- **Extracted data**:
***

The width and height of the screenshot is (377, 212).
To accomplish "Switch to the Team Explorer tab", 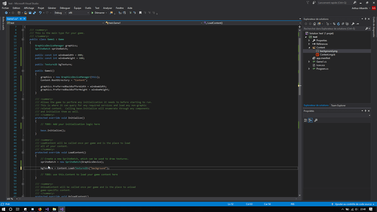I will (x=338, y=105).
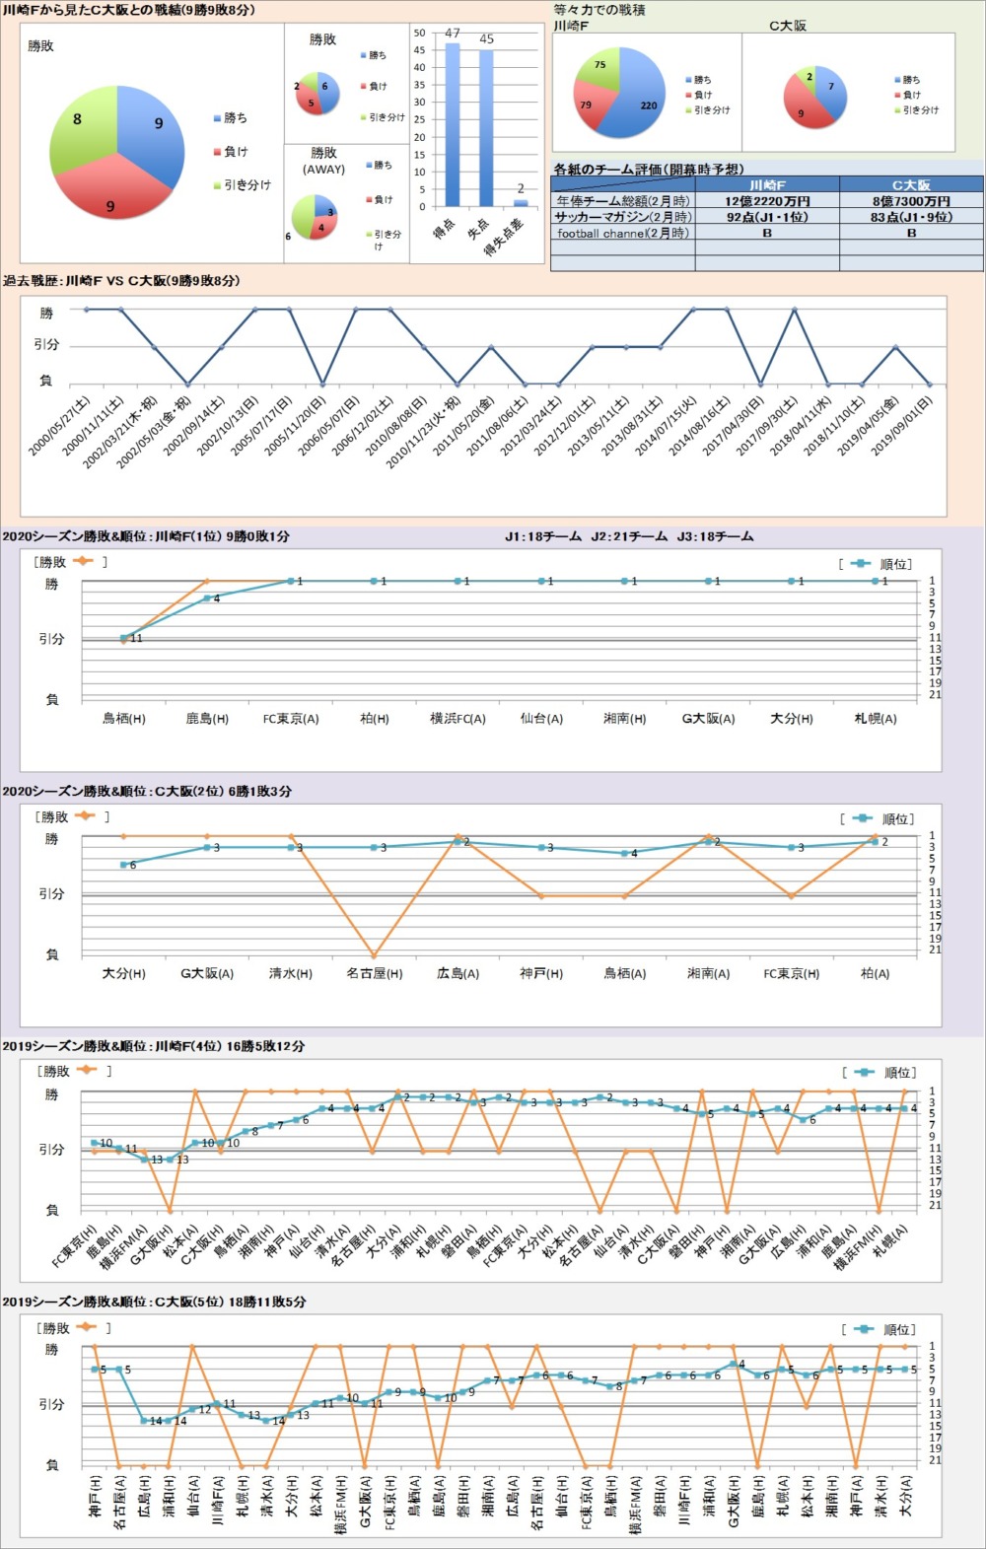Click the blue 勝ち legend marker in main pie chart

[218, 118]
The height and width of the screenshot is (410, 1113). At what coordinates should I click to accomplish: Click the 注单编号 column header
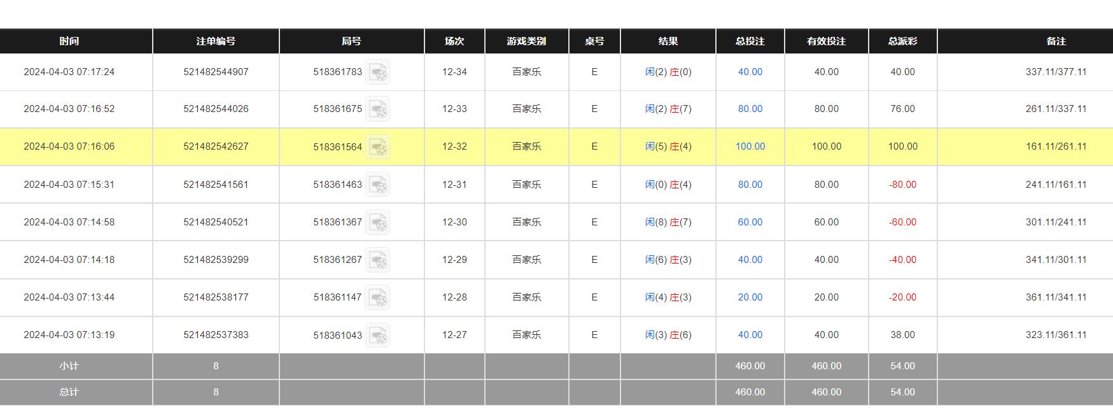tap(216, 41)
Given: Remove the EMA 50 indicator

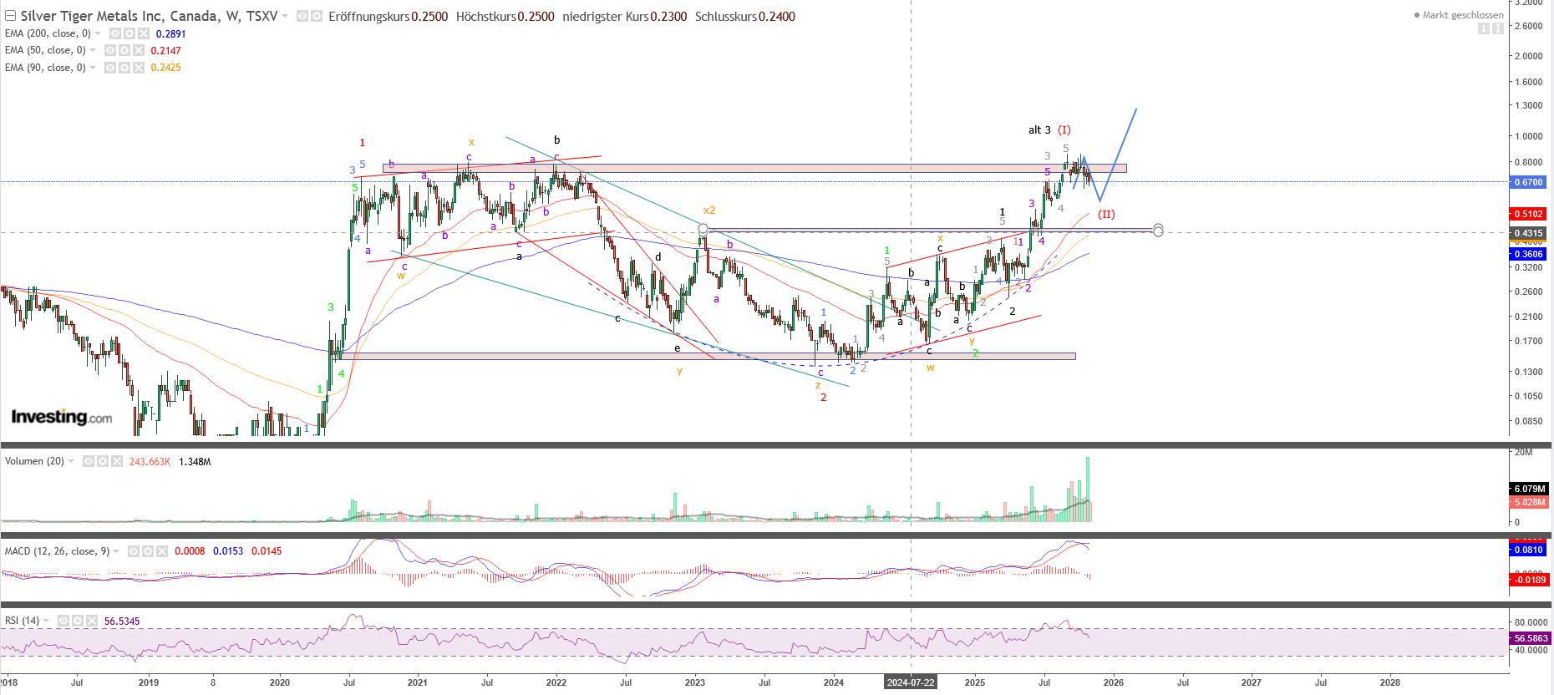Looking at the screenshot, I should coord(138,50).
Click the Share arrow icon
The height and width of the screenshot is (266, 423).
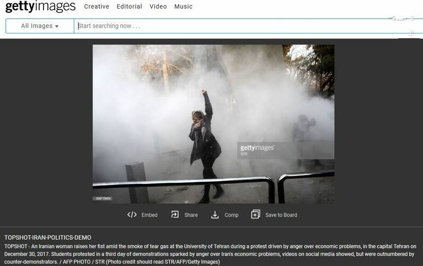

***

Reproduce, with the pictures omitted, exactly those lines that run from the line with "Click the Share arrow icon" to the last line of the material, both ends included.

- **Result of this exercise**:
Click the Share arrow icon
The height and width of the screenshot is (266, 423).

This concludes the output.